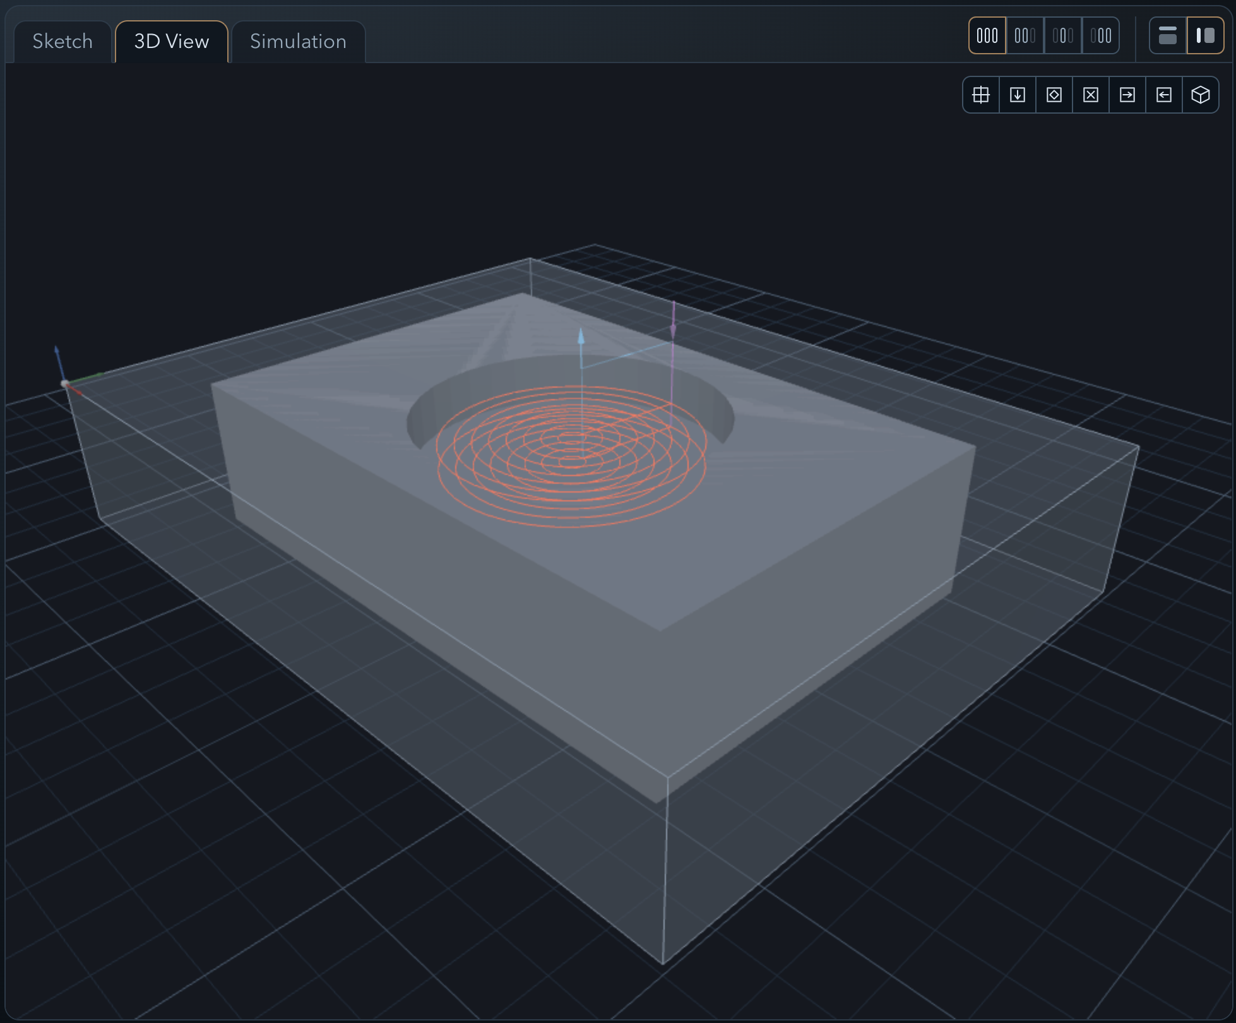Enable the fourth three-bars display option
Viewport: 1236px width, 1023px height.
point(1102,35)
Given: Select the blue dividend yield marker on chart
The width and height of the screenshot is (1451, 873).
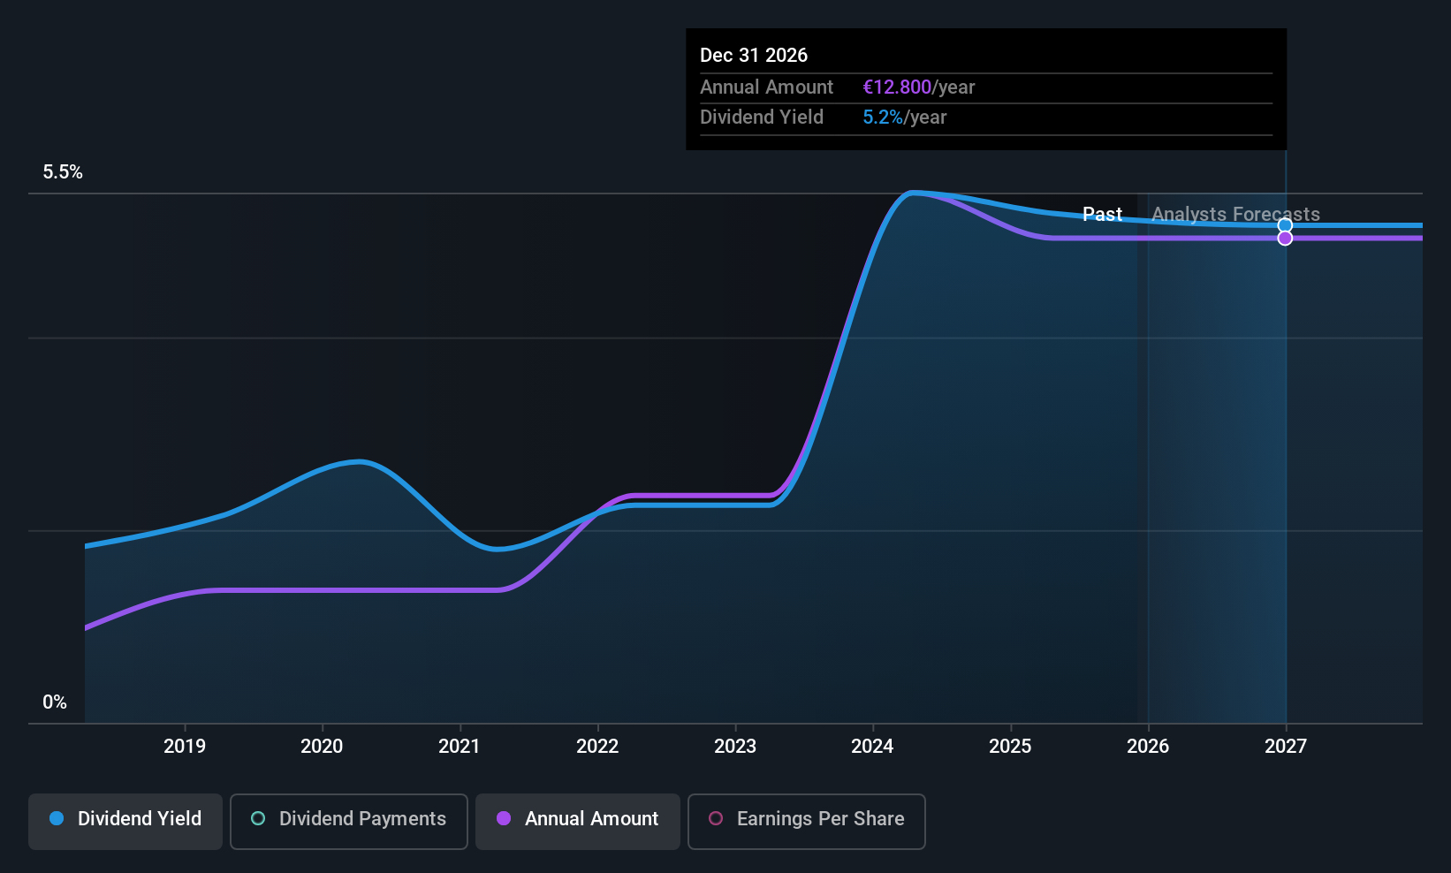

==============================

__What the task requires__
Pictures must be left out. Return verbatim only the lines from the line with "Given: Select the" through the final line of the material above, including both ends.

__Output__
Given: Select the blue dividend yield marker on chart
The width and height of the screenshot is (1451, 873).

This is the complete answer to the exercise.